## TO DO
Output the lines of the entries below beginning at the one with "The width and" and ending with the last, exactly as written and without pictures.

—————

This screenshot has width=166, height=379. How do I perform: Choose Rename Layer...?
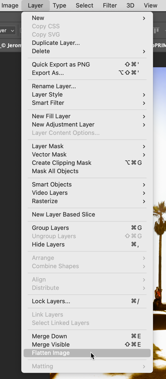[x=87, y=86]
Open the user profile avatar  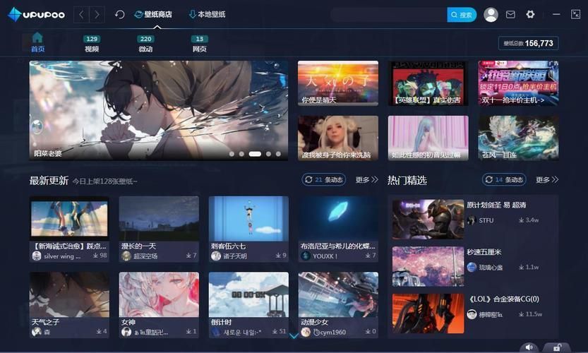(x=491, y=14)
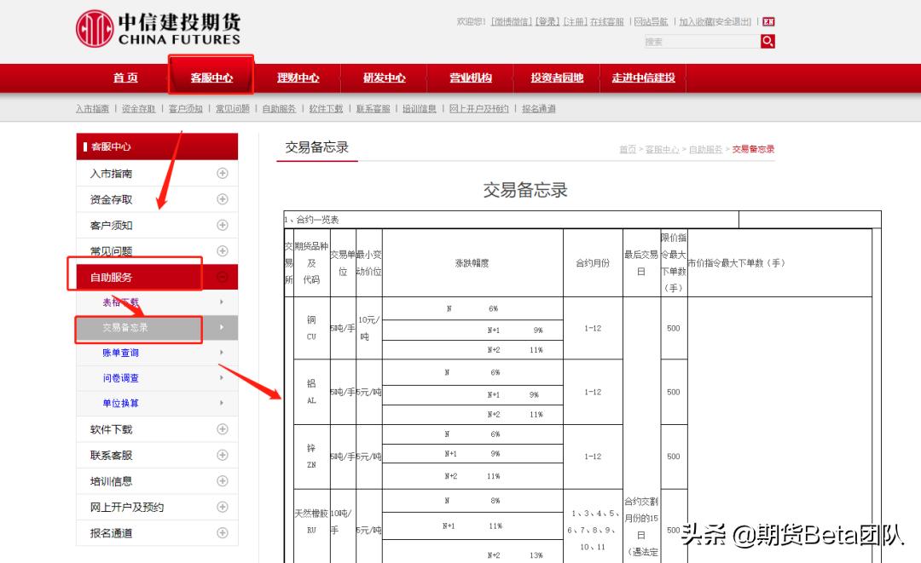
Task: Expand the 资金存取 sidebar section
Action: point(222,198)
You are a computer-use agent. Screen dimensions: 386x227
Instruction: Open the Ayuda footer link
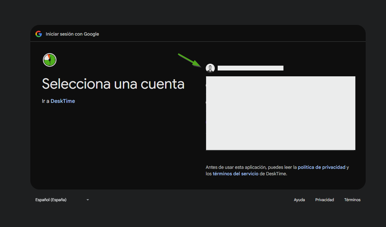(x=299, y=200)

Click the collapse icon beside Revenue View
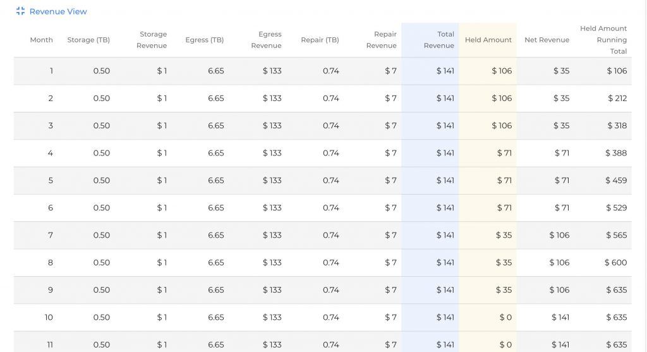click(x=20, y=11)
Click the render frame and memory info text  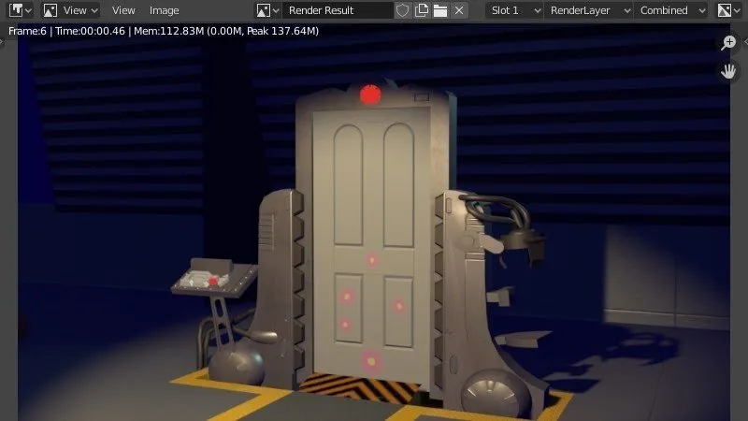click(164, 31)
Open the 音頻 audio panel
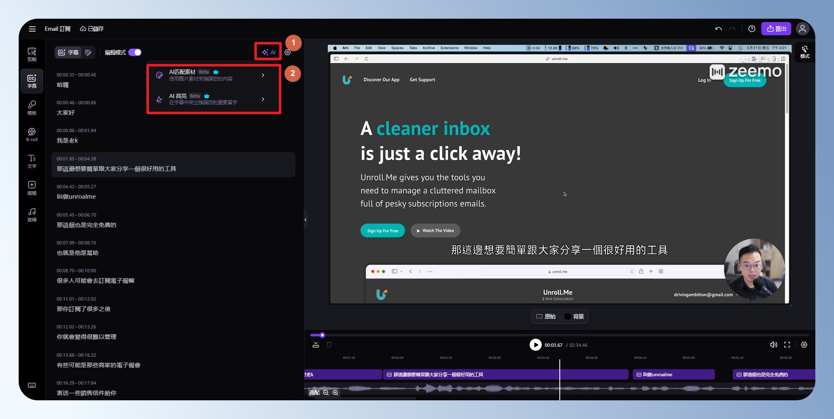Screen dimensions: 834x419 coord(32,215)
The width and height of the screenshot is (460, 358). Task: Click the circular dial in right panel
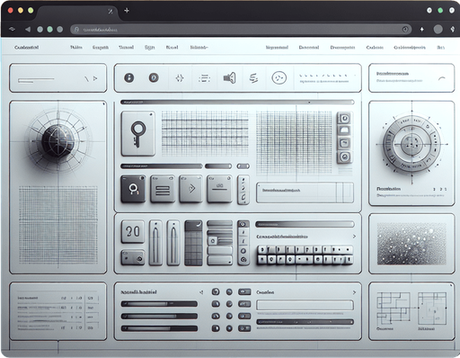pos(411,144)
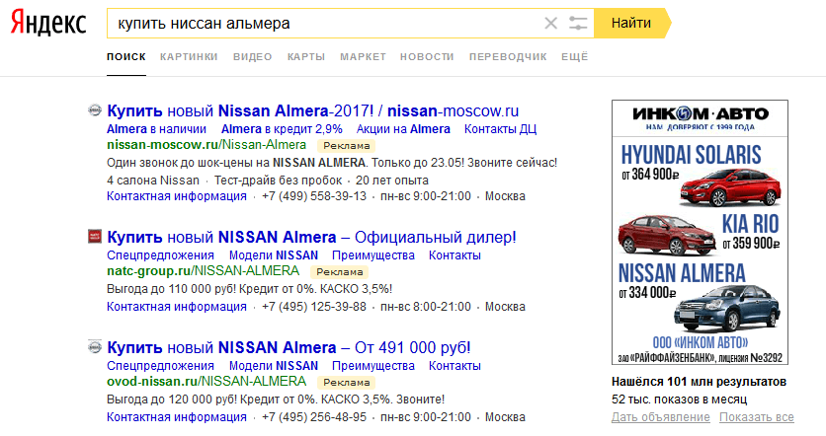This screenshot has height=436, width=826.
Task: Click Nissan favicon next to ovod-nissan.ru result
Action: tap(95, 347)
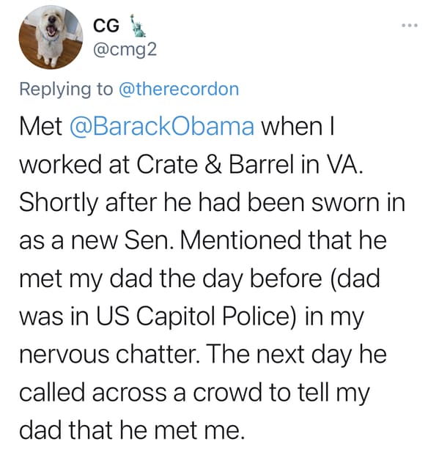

—————

## EXPECTED ANSWER
The width and height of the screenshot is (460, 358). Task: Click the circular dial in right panel
pos(411,144)
This screenshot has height=436, width=826.
Task: Click Nissan favicon next to ovod-nissan.ru result
Action: tap(95, 347)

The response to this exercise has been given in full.